Then there were the not-so-obvious choices. That first day when we were taking stock of all he had, I wandered down to one of the spare bedrooms and opened its closet. There, piled floor-to-ceiling, were sixteen cases of freshly-minted self-published books. “What the hell are we going to do with these?” I thought.

We couldn’t sell them. We knew about selling books. It’s a job neither of us wanted. We couldn’t donate them to a used bookstore. No one wants 200 copies of a book about the origins of curses and sexual language. If we gave them to Value Village, they’d just throw them away. We couldn’t just throw them away. I mean, we could – but they were so new, and so neatly packed, and had meant so much to him. But if we didn’t sell them or donate them or throw them away, what the hell were we going to do with them?

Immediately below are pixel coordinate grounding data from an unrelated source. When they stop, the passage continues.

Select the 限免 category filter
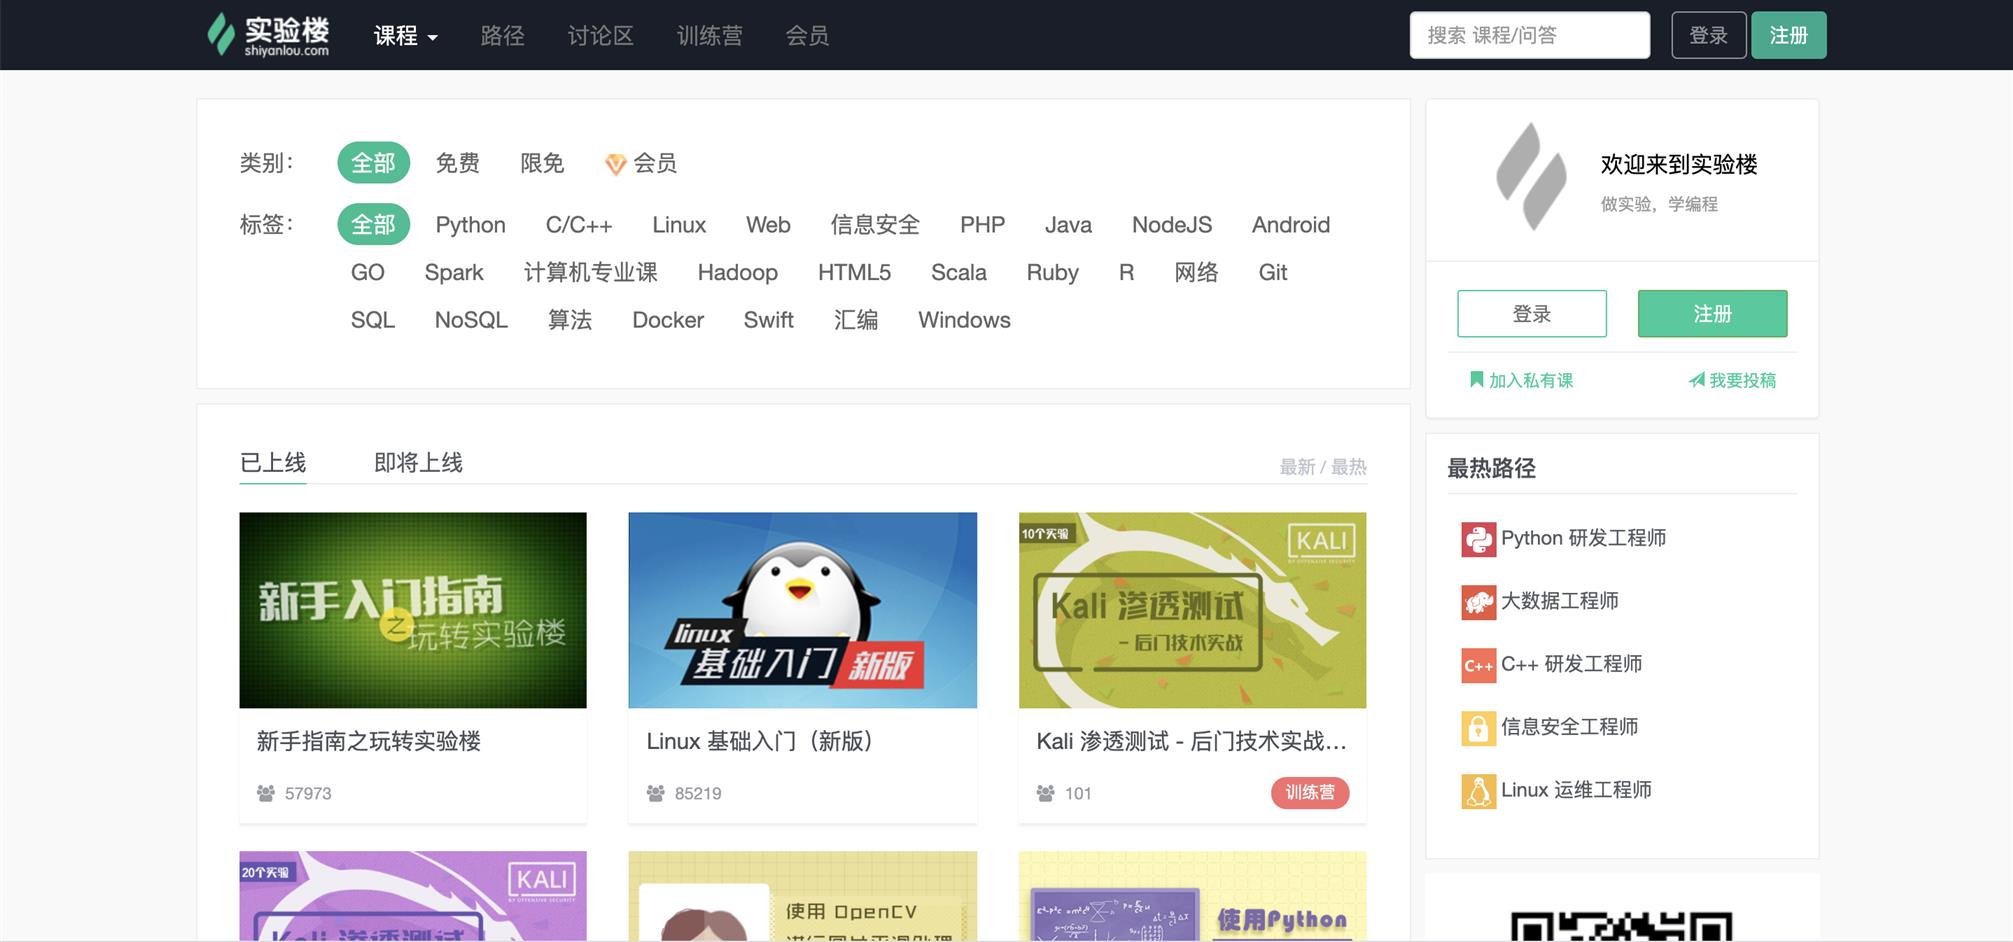 542,163
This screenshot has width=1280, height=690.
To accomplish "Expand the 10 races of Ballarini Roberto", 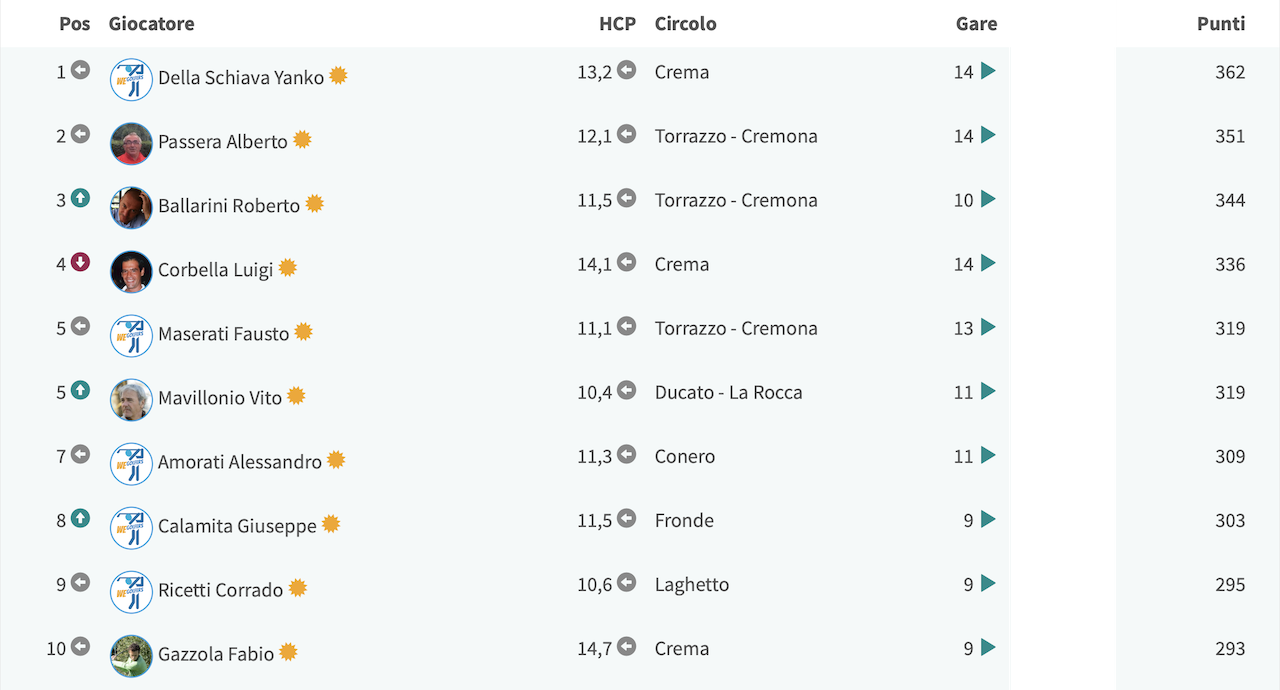I will tap(988, 199).
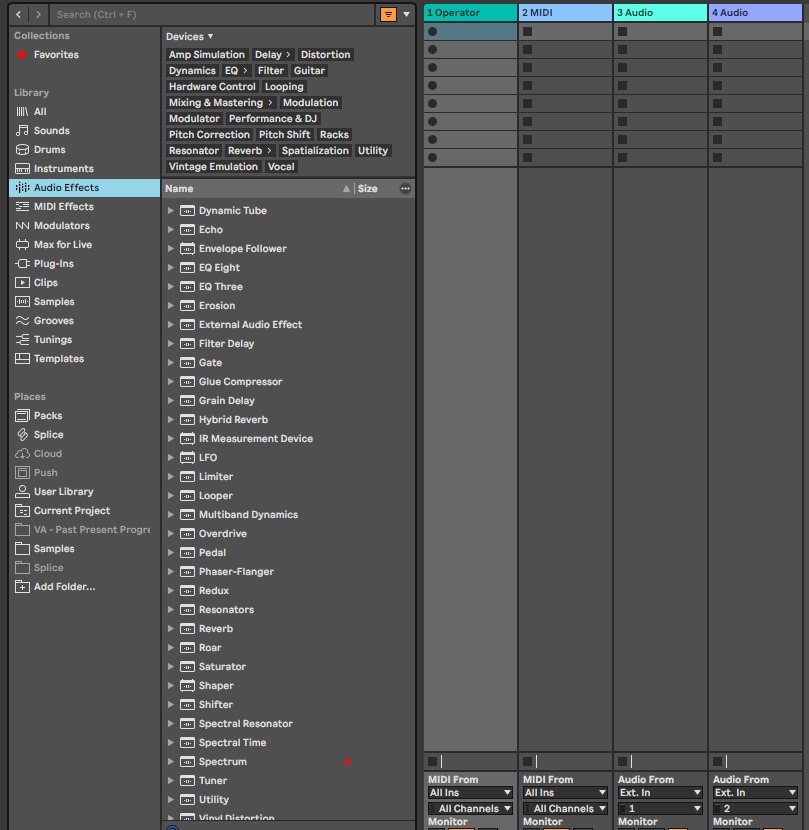Toggle the orange browser filter button
Image resolution: width=809 pixels, height=830 pixels.
[x=389, y=14]
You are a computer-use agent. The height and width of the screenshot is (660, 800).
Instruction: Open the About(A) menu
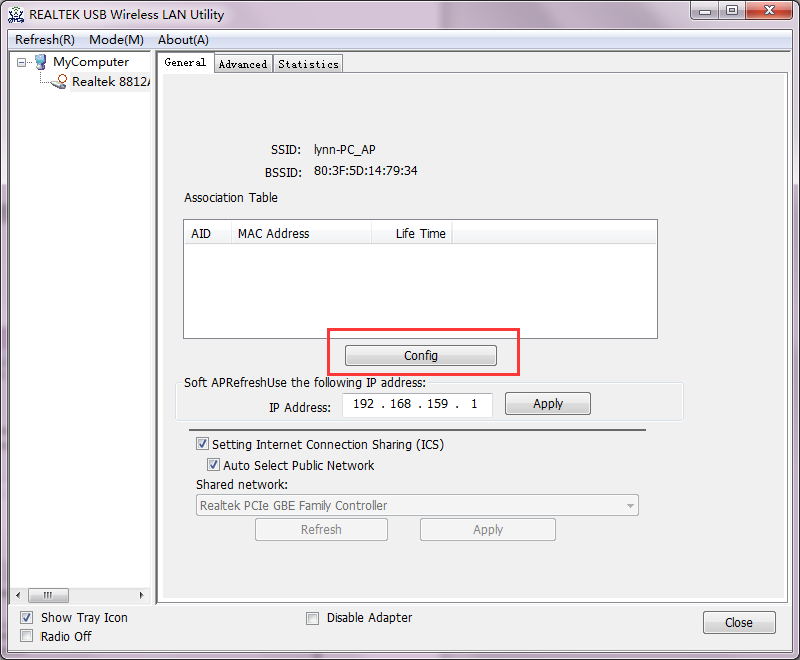pyautogui.click(x=183, y=39)
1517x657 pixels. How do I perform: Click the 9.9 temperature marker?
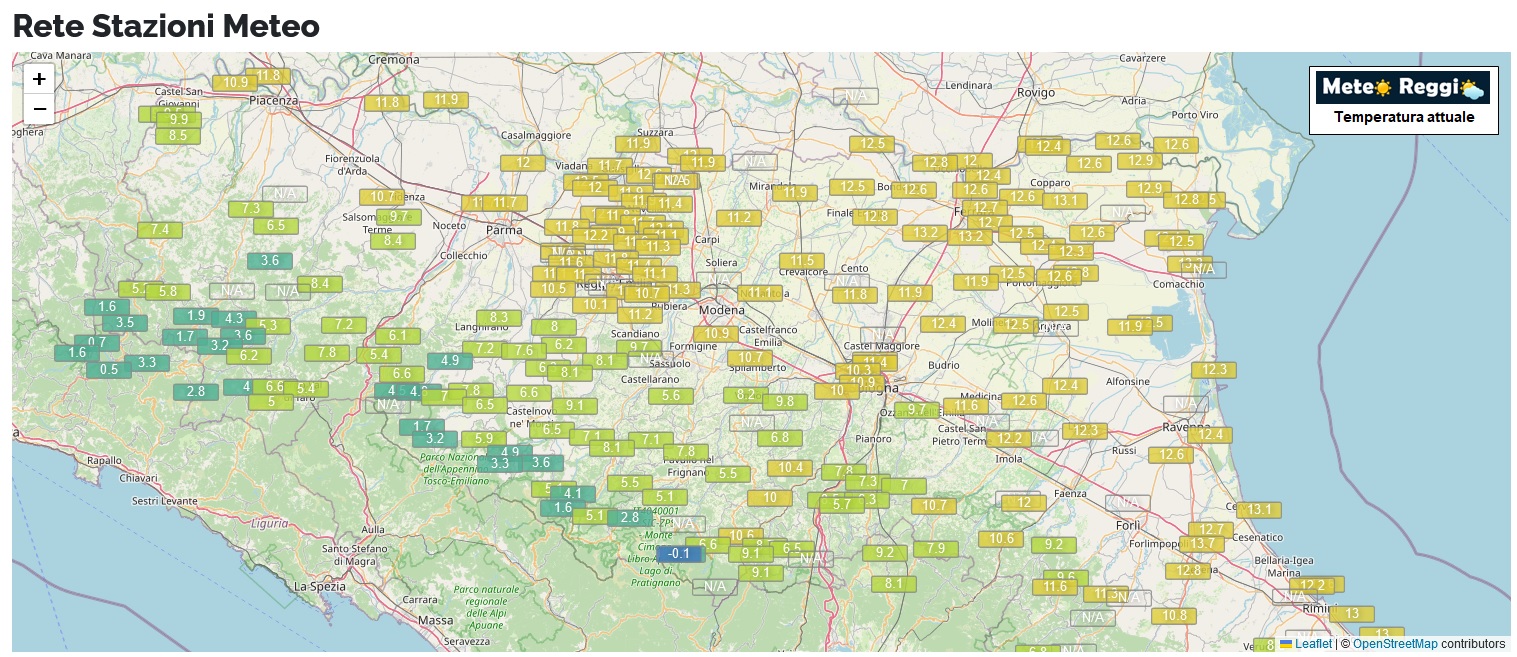[179, 120]
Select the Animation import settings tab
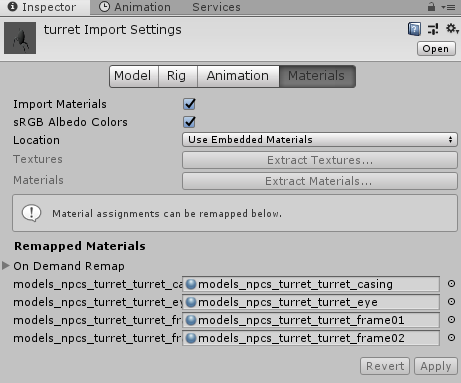The height and width of the screenshot is (383, 461). [x=238, y=76]
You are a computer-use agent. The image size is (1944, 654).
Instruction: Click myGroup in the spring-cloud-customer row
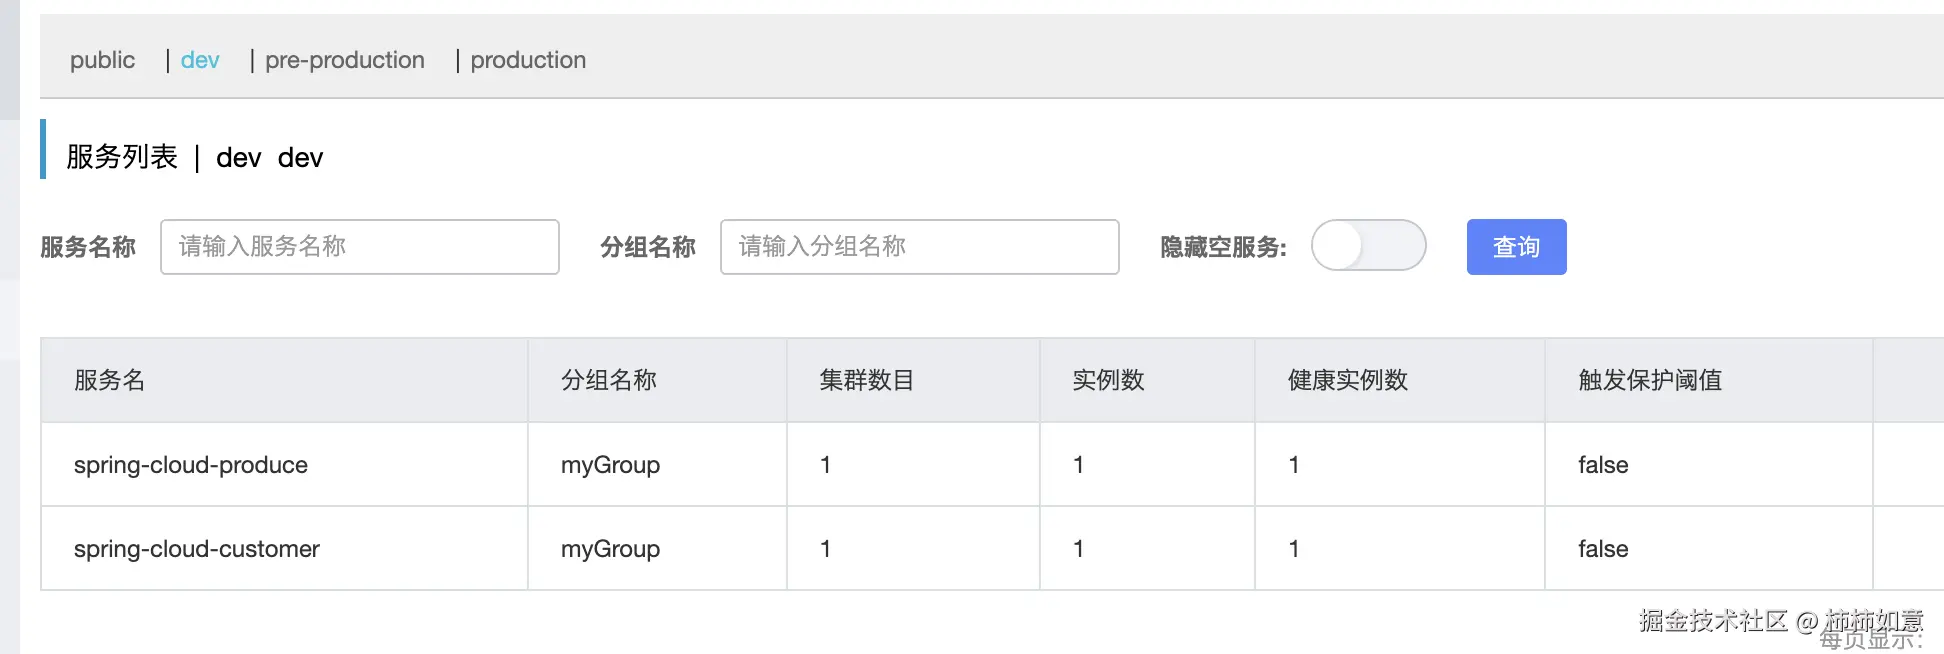(x=610, y=549)
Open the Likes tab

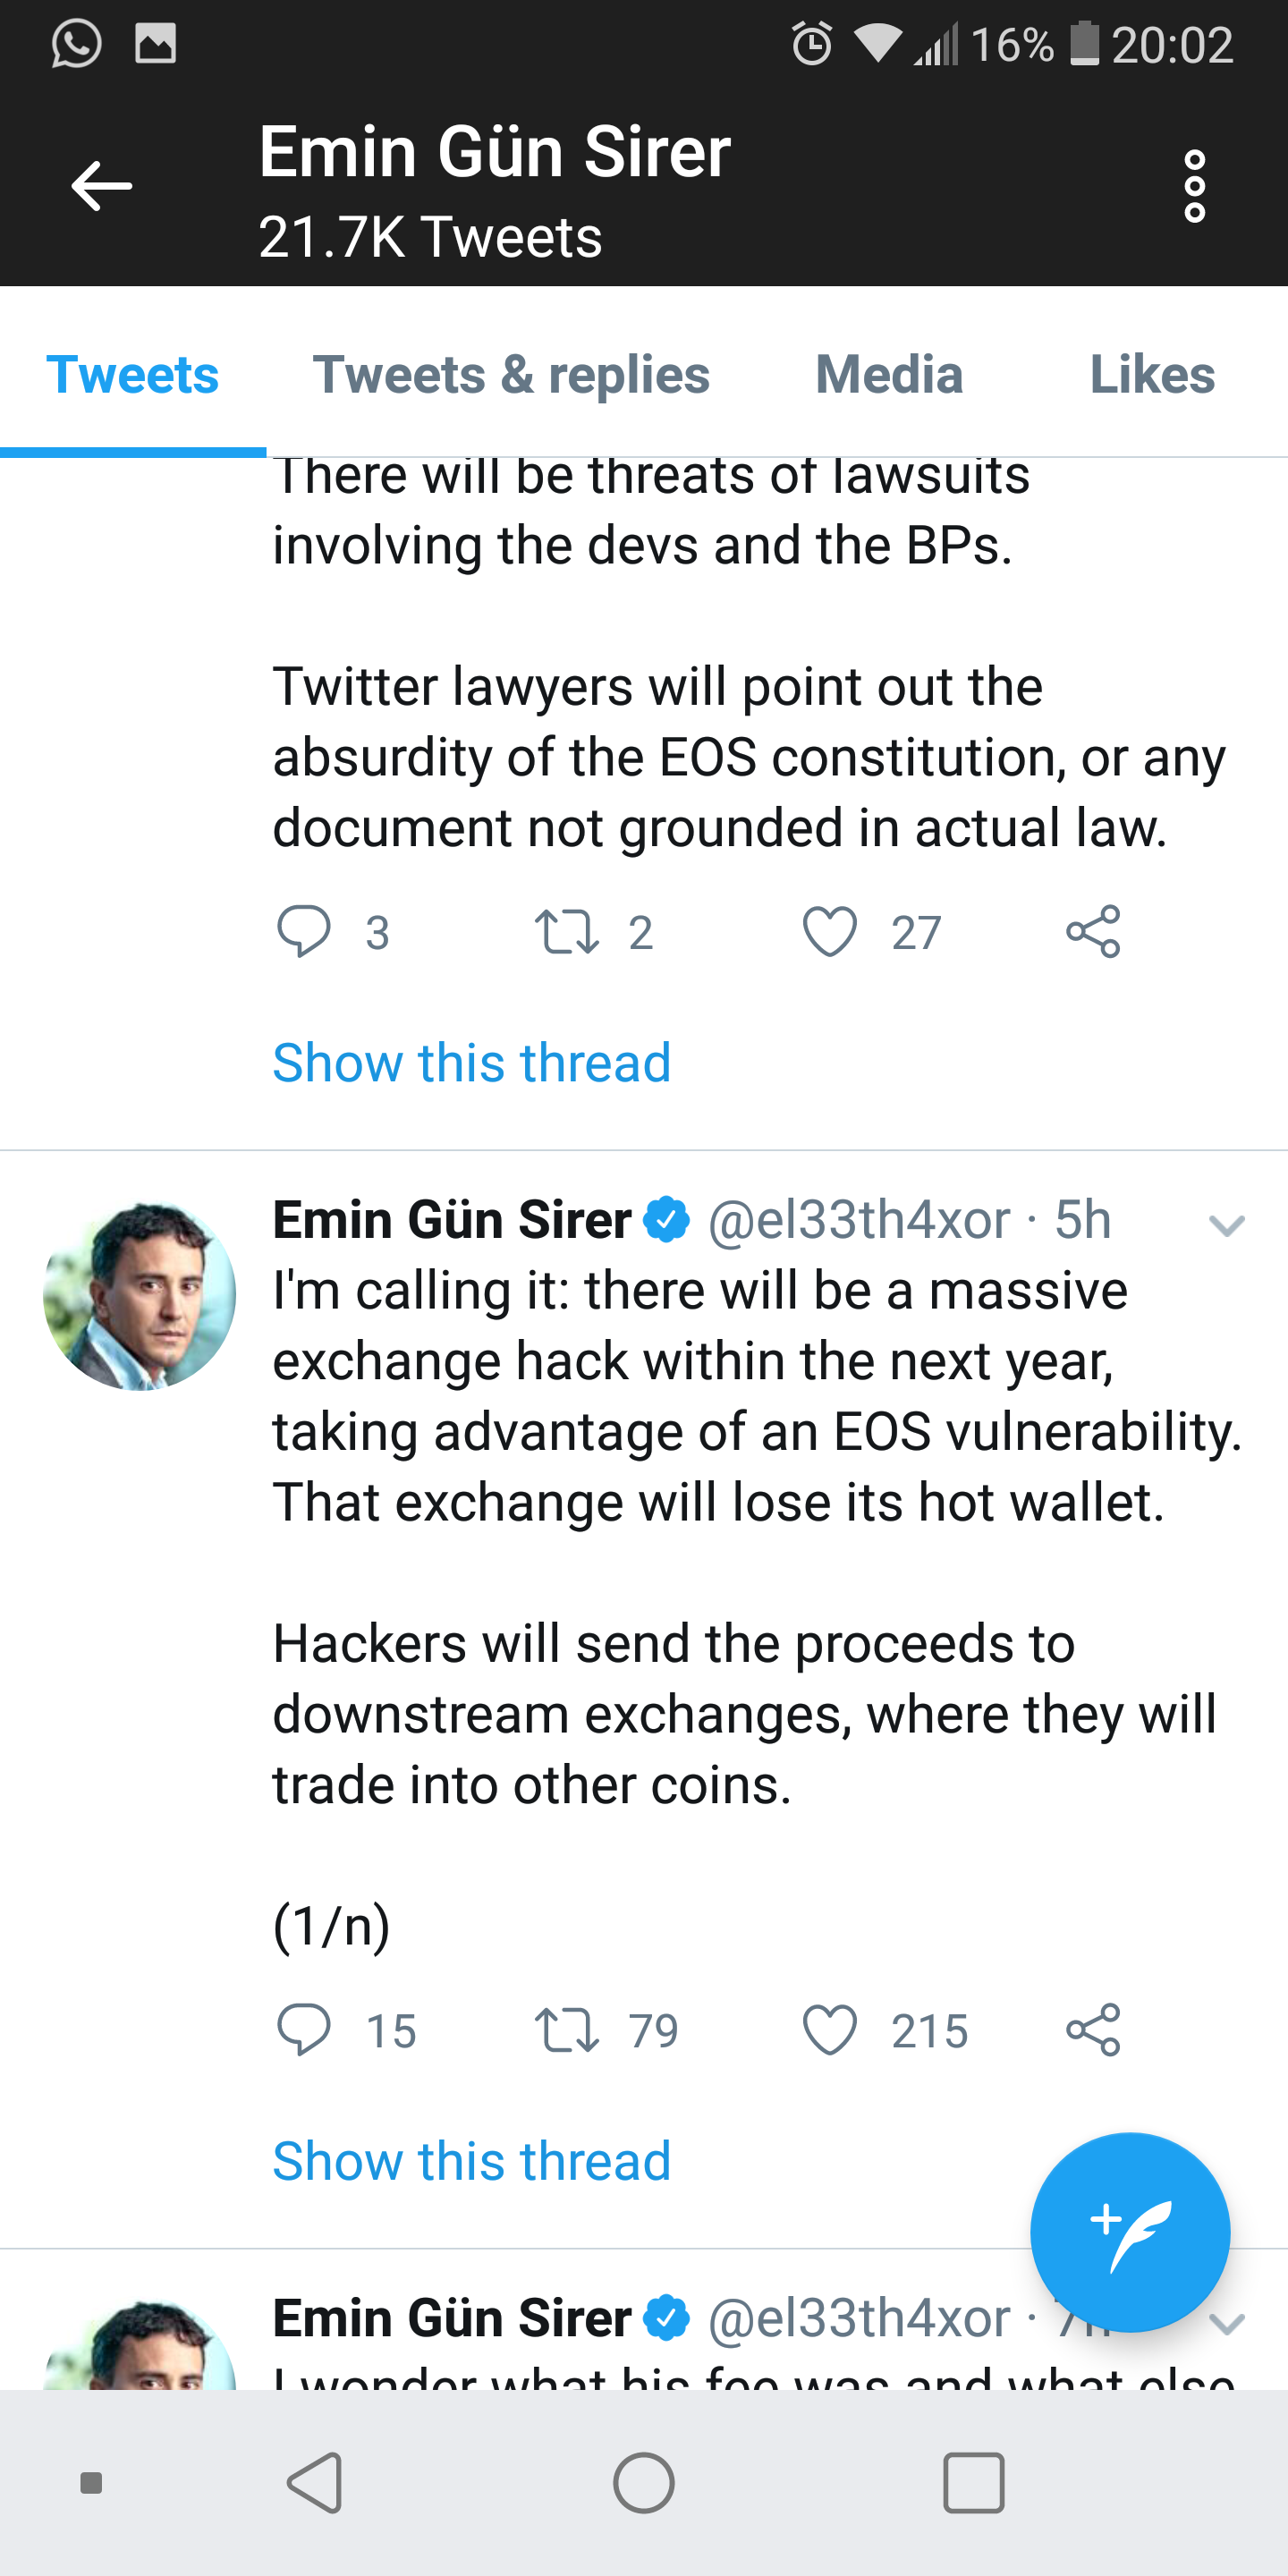click(x=1152, y=375)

As the house slowly emptied out, I kept thinking about those books. They remained in the closet for the first four months, a dense, intractable block of problem. Occasionally, I’d wander down to the bedroom and stare at them, hoping they’d tell me what to do. Each time, I thought, “I’ve got nothing.” So, I’d close the closet and go find something else to get rid of.

Eventually, we needed to clean the house, and so we moved the books to the garage, where they stood packed together in a corner like refugees. I didn’t like to look at them. Looking at them felt like all the problems in my life I’d avoided and hoped would solve themselves. I told myself we didn’t have to figure out what to do with them until we actually sold the house, and that could take a while.

The house sold three days after it went on the market. We now had four weeks. Were we really just going to throw them away? I guess we were just going to throw them away. Then Roz, my father-in-law’s assistant for many years, came by to get her last paycheck. We mentioned the books and how we were going to throw them away.

“No, no, no,” she said. “Don’t do that. I’ll take them.”

“You’ll take them?”

“Yes, I’ll take them. Maybe I’ll sell them.”

“Really?”

“Yes, I’ll really take them.”

I didn’t quite believe her until I was loading the books into her car the other. It was too easy. It was far easier than the problem had once seemed difficult – impossible even. Yet here I was piling the last case into the back seat of her Toyota, thanking her and waving goodbye as she drove away, the end of a story I never thought would finish itself.